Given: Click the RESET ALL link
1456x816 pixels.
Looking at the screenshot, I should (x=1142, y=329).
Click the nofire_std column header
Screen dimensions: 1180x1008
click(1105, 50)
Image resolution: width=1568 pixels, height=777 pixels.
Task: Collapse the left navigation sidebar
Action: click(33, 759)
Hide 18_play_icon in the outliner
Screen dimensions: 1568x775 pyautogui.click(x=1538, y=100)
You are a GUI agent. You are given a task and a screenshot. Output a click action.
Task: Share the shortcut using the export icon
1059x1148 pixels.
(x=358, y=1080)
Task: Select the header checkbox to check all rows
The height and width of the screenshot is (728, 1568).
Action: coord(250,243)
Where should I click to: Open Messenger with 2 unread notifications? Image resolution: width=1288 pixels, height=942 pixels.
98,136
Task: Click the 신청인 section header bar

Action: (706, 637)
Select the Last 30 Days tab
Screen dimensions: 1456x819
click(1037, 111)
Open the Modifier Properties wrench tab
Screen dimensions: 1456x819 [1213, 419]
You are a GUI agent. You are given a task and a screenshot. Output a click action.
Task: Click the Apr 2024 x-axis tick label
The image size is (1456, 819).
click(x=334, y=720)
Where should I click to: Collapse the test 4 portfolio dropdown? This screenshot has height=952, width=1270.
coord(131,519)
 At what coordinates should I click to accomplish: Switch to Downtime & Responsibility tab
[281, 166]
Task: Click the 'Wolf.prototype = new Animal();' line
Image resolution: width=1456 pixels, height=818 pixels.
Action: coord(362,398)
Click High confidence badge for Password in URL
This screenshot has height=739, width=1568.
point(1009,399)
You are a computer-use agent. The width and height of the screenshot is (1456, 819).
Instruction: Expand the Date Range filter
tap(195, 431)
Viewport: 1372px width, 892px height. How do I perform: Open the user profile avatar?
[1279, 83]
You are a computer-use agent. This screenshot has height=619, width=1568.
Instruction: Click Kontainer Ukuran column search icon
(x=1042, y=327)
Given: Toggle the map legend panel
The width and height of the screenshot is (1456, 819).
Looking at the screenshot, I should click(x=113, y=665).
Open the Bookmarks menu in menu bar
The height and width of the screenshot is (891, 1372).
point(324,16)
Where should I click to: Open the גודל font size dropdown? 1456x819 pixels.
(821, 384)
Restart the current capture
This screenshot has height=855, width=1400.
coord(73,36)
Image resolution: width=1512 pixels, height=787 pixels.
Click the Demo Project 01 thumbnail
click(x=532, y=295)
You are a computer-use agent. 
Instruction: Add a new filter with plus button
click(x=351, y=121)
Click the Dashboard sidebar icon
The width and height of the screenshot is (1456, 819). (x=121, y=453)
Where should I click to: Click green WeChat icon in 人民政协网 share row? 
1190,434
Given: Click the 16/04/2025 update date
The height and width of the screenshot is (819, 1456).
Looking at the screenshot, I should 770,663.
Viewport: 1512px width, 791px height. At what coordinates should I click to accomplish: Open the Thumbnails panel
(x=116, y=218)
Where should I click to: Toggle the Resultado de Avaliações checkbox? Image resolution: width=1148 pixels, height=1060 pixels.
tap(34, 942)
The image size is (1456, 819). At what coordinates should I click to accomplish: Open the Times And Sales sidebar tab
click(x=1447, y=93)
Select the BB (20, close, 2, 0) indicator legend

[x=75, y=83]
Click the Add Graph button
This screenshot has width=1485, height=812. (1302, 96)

What the exercise asks: In full and verbatim, repeat the records given above.

Final answer:
Given: Click the RESET ALL link
1456x816 pixels.
Looking at the screenshot, I should (x=1142, y=329).
Click the nofire_std column header
Screen dimensions: 1180x1008
click(1105, 50)
Image resolution: width=1568 pixels, height=777 pixels.
Task: Collapse the left navigation sidebar
Action: click(33, 759)
Hide 18_play_icon in the outliner
Screen dimensions: 1568x775 pyautogui.click(x=1538, y=100)
You are a GUI agent. You are given a task and a screenshot. Output a click action.
Task: Share the shortcut using the export icon
1059x1148 pixels.
(x=358, y=1080)
Task: Select the header checkbox to check all rows
The height and width of the screenshot is (728, 1568).
Action: coord(250,243)
Where should I click to: Open Messenger with 2 unread notifications? Image resolution: width=1288 pixels, height=942 pixels.
98,136
Task: Click the 신청인 section header bar

Action: (706, 637)
Select the Last 30 Days tab
Screen dimensions: 1456x819
click(1037, 111)
Open the Modifier Properties wrench tab
Screen dimensions: 1456x819 [1213, 419]
You are a GUI agent. You are given a task and a screenshot. Output a click action.
Task: Click the Apr 2024 x-axis tick label
The image size is (1456, 819).
click(x=334, y=720)
Where should I click to: Collapse the test 4 portfolio dropdown? This screenshot has height=952, width=1270.
coord(131,519)
 At what coordinates should I click to accomplish: Switch to Downtime & Responsibility tab
[281, 166]
Task: Click the 'Wolf.prototype = new Animal();' line
Image resolution: width=1456 pixels, height=818 pixels.
Action: coord(362,398)
Click High confidence badge for Password in URL
This screenshot has height=739, width=1568.
point(1009,399)
You are a computer-use agent. The width and height of the screenshot is (1456, 819).
Instruction: Expand the Date Range filter
tap(195, 431)
Viewport: 1372px width, 892px height. How do I perform: Open the user profile avatar?
[1279, 83]
You are a computer-use agent. This screenshot has height=619, width=1568.
Instruction: Click Kontainer Ukuran column search icon
(x=1042, y=327)
Given: Toggle the map legend panel
The width and height of the screenshot is (1456, 819).
Looking at the screenshot, I should click(x=113, y=665).
Open the Bookmarks menu in menu bar
The height and width of the screenshot is (891, 1372).
point(324,16)
Where should I click to: Open the גודל font size dropdown? 1456x819 pixels.
(821, 384)
Restart the current capture
This screenshot has height=855, width=1400.
coord(73,36)
Image resolution: width=1512 pixels, height=787 pixels.
Click the Demo Project 01 thumbnail
click(x=532, y=295)
You are a computer-use agent. 
Instruction: Add a new filter with plus button
click(x=351, y=121)
Click the Dashboard sidebar icon
The width and height of the screenshot is (1456, 819). (x=121, y=453)
Where should I click to: Click green WeChat icon in 人民政协网 share row? 
1190,434
Given: Click the 16/04/2025 update date
The height and width of the screenshot is (819, 1456).
Looking at the screenshot, I should 770,663.
Viewport: 1512px width, 791px height. At what coordinates should I click to accomplish: Open the Thumbnails panel
(x=116, y=218)
Where should I click to: Toggle the Resultado de Avaliações checkbox? Image resolution: width=1148 pixels, height=1060 pixels.
tap(34, 942)
The image size is (1456, 819). At what coordinates should I click to accomplish: Open the Times And Sales sidebar tab
click(x=1447, y=93)
Select the BB (20, close, 2, 0) indicator legend

[x=75, y=83]
Click the Add Graph button
This screenshot has width=1485, height=812. (1302, 96)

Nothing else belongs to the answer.